Passez votre permis de ne pas conduire

Cela devait arriver aux Etats-Unis, le pays de l’automobile, du GPS et de Google réunis. Le 16 juin, le gouverneur de l’état du Nevada a approuvé une loi demandant à son Department of Motor Vehicles (qui enregistre les véhicules et les permis de conduire) de mettre en place des règles autorisant l’utilisation de la voiture “autonome”. Comme le spécifie le texte, il s’agit d’“un véhicule à moteur qui utilise l’intelligence artificielle, des capteurs et les coordonnées GPS pour se conduire lui-même sans l’intervention active d’un opérateur humain”.
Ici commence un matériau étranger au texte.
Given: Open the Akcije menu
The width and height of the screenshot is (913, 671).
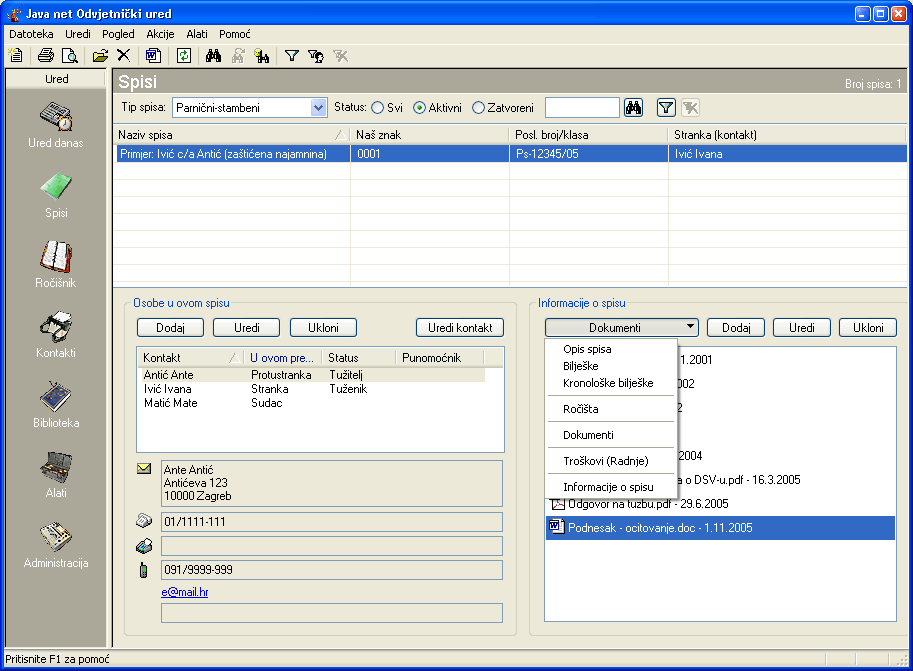Looking at the screenshot, I should (x=160, y=34).
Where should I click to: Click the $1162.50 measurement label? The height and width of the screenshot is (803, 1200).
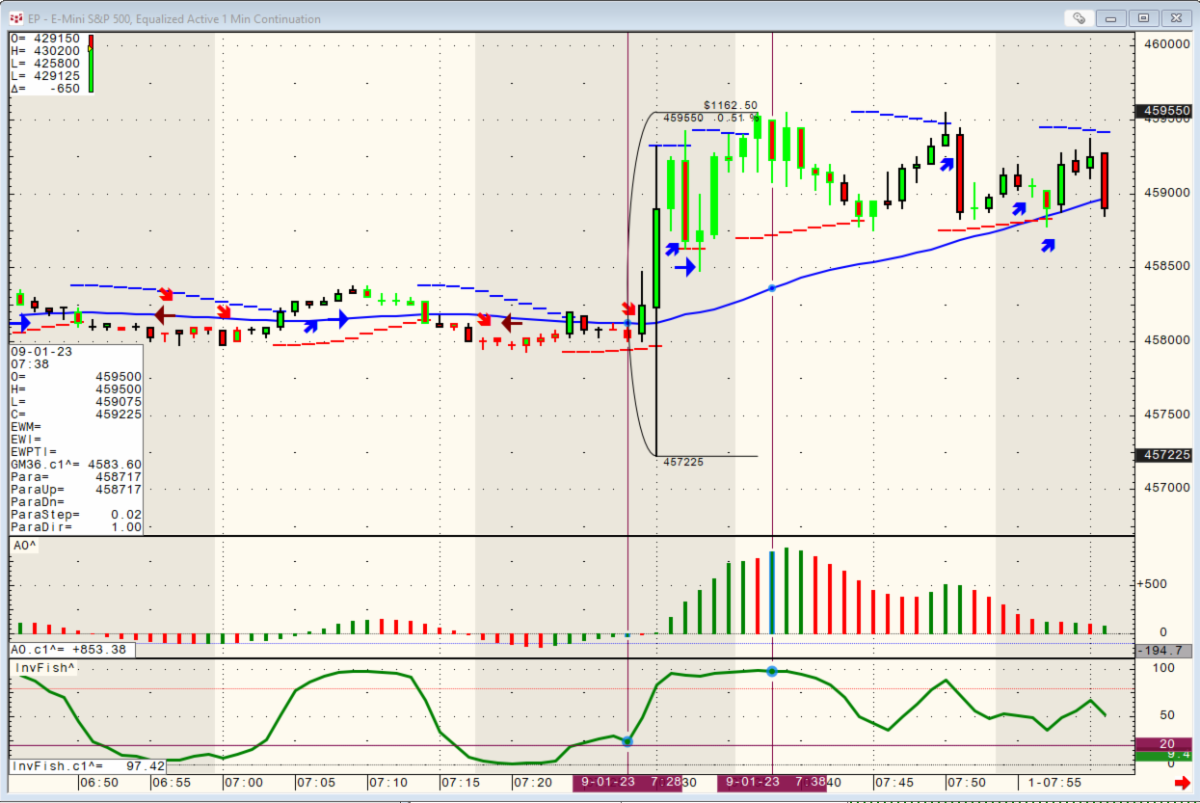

Est-ce à dire que l’on pourra bientôt, dans le désert du Nevada ou dans les rues de Las Vegas, s’endormir au non-volant, comme le fait Will Smith dans I, Robot ? Parier que la réponse est “oui” n’équivaut pas à prendre de gros risques et si cette loi est passée, ce n’est pas seulement parce que Google, qui teste une voiture sans conducteur depuis quelque temps, a fait du lobbying en ce sens, mais, plus simplement, parce que les prototypes sont au point, parce que la technologie est prête. Plusieurs exemples le prouvent.

Pour ceux qui voient des militaires partout, je signalerai le Grand Challenge de la Darpa, l’agence chargée de la recherche pour le compte de l’armée américaine, dont l’engagement dans la mise au point de voitures sans pilote remonte aux années 1980.  Ce défi a permis à plusieurs instituts et universités d’outre-Atlantique, comme Carnegie Mellon ou Stanford, de développer des projets. Ainsi, l’équipe de Stanford a-t-elle présenté Stanley (vainqueur du Grand Challenge en 2005) et Junior (deuxième en 2007). Dans la vidéo ci-dessous on peut voir Junior se garer dans un créneau en effectuant un tête-à-queue en marche arrière (ce que, pour ma part, je ne m’aventurerais pas à tenter, même avec la voiture de mon pire ennemi) ! La “manœuvre” nécessite de combiner un modèle dynamique classique (la voiture roule) avec un modèle nettement plus complexe (la voiture dérape).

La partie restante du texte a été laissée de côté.